Filólogo

En el paseo de Cánovas, en Cáceres, se encuentran, casi cara a cara, dos edificios de los denominados típicos y representativos. Uno, a punto de piqueta especulativa, era reivindicado hace unos días en estas páginas como pieza relevante del imaginario emocional y sentimental de los cacereños, solicitándose, por esta razón, el indulto para el mismo.

El otro, despostillado y achacoso, "tiene todas las herramientas en su acecho": el abandono, la suciedad, la incuria y la burocracia, seguramente su mayor dolencia. En él hace unos días cuidaba las caries y los derrumbamientos la guapa odontóloga Marisa, quien con su buen quehacer mantenía a punto de jardín el conocido y hoy desvencijado chalet de los Málaga.

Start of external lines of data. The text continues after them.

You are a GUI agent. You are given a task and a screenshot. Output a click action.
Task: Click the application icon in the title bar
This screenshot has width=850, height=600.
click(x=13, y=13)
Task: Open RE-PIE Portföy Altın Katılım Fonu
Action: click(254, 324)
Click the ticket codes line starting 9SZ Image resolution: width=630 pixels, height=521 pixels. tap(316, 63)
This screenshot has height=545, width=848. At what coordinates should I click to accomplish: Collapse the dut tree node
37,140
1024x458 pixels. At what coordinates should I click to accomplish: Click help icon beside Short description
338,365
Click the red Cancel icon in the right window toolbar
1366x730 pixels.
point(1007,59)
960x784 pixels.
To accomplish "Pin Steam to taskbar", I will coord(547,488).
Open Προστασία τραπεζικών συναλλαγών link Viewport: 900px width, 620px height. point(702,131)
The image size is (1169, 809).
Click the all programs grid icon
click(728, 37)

El edificio advertido de piqueta, que será sustituido por otro más alto, más guapo y con indudable mejor plusvalía, nació, como siempre, primero en la mente de los especuladores que en los encargados del patrimonio, parcos en sensibilidad y memoria ciudadana. El otro, el chalet que se resiste a morir ofrece al viandante la imagen pordiosera y las mismas preguntas que el mendigo de la acera: cómo se consiente esto, por qué se llega a esta desidia, quién tiene la culpa de este derribo, qué administración genera esta cochambre y esta incompetencia, cómo evitar este inmisericorde desmoronamiento y esta lánguida agonía?

Aunque tenemos una edificante plantilla de profesionales y las últimas iniciativas para la recuperación del patrimonio extremeño son aceptables, hay que confesar que no somos un pueblo excesivamente sensible con nuestro pasado. Un mayor control de la memoria histórica, de los restos arqueológicos y del patrimonio artístico, debiera generar un celo administrativo que evitara convertir nuestra herencia y nuestros recuerdos en almoneda. No es difícil entenderlo: el derribo produce derribo; la restauración, autoestima.